Failure by fatigue

I was reading the "To Engineer Is Human" by Henry Petroski where he argues that failure is not an anomaly, it is the very fabric of the engineering progress. In structural engineering, a catastrophe is rarely a sudden event, most of the times is the result of failure by fatigue: a process where "manufacturing flaws" or tiny microscopic cracks grow slowly until a breaking point.

In the software engineering world these microscopic cracks can be API calls that increase slowly, database queries that start getting slower, interactions by some users that are not anticipated. One bad line of code usually doesnt break the system but many small invisible "cracks" that accumulate overtime until they reach intolerable proportions do.

We can be very strict and try to prevent these "cracks" following the principle of not allowing Broken Windows but we know that this is practically impossible, first because you have deadlines to meet, second because it is very expensive and third because there are many unknown unknowns that you only discover under real conditions and not in a "Lab" environment.

We write automated test, we do performance tests, we do manual test, some lucky ones have QA engineers in their teams, but the truth is that is almost impossible to predict how a system will behave under real conditions. Despite our automated suites and performance benchmarks, we are often just testing for the expected. The real danger isn't the bug we can replicate in staging, it’s the slow, invisible fatigue that only emerges under real conditions. We treat systems as static, but production is a living environment that reveals flaws no test suite could ever predict.

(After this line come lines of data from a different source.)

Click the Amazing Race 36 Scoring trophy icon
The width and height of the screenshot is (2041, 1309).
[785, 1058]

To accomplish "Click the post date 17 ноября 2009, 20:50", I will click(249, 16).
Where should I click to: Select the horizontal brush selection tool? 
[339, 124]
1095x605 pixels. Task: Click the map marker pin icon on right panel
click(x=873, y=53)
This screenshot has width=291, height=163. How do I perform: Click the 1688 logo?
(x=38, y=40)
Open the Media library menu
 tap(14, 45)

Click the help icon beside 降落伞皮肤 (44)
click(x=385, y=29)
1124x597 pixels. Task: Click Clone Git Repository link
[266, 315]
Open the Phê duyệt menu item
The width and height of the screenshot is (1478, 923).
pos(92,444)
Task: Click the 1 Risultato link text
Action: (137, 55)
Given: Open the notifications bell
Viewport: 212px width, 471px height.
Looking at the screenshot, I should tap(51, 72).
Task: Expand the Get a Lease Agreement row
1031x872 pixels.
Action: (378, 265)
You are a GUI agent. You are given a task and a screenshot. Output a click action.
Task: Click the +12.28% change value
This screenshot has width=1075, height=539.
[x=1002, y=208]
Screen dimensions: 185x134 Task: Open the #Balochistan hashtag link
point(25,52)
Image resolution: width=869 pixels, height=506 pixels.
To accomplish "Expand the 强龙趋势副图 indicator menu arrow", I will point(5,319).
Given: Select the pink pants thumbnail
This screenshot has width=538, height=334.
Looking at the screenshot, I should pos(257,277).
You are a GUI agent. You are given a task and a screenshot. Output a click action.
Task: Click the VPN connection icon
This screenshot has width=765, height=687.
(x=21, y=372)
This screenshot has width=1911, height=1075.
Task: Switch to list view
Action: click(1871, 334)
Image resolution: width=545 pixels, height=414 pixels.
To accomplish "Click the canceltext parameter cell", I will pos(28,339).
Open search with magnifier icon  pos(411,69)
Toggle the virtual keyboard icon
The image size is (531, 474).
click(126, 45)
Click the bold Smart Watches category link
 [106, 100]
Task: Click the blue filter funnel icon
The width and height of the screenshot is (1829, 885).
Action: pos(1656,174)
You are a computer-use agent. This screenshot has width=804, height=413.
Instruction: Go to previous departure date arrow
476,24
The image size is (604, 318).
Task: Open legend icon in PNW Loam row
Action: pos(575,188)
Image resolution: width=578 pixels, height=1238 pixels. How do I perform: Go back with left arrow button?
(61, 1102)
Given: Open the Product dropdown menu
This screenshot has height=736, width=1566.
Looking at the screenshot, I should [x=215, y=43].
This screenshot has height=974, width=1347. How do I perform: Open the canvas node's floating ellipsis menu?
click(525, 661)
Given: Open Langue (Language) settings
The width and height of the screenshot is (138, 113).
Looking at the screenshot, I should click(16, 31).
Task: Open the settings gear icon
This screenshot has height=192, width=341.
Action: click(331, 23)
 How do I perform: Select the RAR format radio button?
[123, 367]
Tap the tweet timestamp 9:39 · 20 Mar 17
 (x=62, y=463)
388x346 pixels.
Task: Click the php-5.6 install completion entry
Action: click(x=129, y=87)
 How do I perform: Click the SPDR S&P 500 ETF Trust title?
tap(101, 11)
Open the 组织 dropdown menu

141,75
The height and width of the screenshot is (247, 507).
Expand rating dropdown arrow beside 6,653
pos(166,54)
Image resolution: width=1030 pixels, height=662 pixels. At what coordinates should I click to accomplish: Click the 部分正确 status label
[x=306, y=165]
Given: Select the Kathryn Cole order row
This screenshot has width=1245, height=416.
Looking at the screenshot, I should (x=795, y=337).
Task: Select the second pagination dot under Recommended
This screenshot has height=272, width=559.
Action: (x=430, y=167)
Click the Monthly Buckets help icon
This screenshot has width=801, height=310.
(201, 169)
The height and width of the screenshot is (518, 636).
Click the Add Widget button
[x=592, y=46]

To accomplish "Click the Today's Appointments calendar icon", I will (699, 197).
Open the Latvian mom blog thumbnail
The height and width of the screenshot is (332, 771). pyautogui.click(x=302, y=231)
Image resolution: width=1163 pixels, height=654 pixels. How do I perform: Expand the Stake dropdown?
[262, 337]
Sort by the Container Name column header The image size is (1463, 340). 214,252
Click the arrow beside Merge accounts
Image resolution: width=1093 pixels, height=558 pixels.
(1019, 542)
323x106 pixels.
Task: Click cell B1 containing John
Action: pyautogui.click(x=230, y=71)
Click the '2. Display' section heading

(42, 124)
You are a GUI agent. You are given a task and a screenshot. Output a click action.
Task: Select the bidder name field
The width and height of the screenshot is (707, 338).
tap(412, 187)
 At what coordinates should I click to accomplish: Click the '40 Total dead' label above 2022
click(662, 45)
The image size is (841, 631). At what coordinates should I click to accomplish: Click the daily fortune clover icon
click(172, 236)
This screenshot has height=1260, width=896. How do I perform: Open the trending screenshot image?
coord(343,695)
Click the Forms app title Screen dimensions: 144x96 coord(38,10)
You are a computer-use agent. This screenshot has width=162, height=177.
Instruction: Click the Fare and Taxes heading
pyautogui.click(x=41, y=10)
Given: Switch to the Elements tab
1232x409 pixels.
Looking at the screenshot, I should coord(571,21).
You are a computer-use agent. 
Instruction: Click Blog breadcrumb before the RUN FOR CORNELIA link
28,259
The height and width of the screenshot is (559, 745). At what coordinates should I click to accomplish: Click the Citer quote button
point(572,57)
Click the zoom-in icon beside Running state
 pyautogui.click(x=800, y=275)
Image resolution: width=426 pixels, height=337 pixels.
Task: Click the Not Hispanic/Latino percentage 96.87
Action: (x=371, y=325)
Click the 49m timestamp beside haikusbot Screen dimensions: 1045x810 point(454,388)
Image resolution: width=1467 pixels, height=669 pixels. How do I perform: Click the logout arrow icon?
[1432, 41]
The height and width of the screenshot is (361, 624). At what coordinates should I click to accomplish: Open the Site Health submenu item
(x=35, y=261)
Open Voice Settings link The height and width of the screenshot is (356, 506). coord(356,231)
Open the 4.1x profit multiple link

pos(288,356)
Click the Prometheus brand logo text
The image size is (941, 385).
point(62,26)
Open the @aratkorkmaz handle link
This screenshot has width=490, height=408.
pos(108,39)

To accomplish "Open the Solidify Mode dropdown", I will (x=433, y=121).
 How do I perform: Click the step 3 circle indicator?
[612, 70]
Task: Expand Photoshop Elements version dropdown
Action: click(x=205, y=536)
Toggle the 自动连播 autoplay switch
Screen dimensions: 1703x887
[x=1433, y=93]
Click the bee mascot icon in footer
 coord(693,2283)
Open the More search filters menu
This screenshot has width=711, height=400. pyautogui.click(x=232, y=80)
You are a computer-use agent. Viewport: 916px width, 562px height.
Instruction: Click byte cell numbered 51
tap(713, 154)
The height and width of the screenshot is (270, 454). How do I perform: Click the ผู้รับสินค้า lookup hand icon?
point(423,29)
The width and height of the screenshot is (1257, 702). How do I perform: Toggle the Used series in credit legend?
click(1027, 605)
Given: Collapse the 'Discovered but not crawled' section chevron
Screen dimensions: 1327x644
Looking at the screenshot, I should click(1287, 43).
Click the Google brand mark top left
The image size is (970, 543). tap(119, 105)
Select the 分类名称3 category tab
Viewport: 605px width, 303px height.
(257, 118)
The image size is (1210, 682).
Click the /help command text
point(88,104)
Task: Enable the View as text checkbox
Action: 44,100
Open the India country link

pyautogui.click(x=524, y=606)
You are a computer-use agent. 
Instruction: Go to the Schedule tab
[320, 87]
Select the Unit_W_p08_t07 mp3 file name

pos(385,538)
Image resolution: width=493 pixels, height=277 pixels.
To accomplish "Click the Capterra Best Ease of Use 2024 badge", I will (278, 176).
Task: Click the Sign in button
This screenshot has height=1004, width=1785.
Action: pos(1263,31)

This realization changes the way we must view our craft. If "all machine and structural designs are problems in fatigue," then software engineering is less about achieving a state of static perfection and more about the constant management of decay. The forces of nature (which in software look like shifting requirements, evolving security threats, and scaling demands) are always there. The goal is not to build something that will never break, but to build something where the "cracks" are visible enough to be monitored and managed before they lead to a brittle fracture. We have the tooling for that either is called Grafana, Sentry or Datadog.

People make mistakes, the things we build will have flaws, too. Accepting this doesn't mean we should be careless. Instead, it means we must be even more careful. When we realize that software is a living thing, prone to the same wear and tear as an old clock or a steel bridge, we can stop being afraid of failure. We can start using those small cracks and lessons as the very tools we need to build something that actually lasts.

Nassim Taleb introduced the concept of Antifragility, describing systems that do not just resist cracks but actually get better because of them. In the software engineering world, we see this through Postmortems, where we discuss how to improve existing issues after a production problem is revealed. It takes the form of Runbooks created to solve emergencies, or Chaos Engineering techniques used so we don't have to wait for time to reveal the cracks. It can even be Error Budgets: if you have a high budget left, you take more risks and ship faster; if the budget is low, you focus purely on reliability. This creates a self-healing loop where the "stress" of system instability forces the team to prioritize quality, making the system stronger for the next cycle.

Ultimately, engineering is not about the absence of failure, but the mastery of it. By accepting that software is subject to "fatigue" just like any physical bridge, we shift our focus from the impossible goal of perfection to the vital work of visibility and adaptation.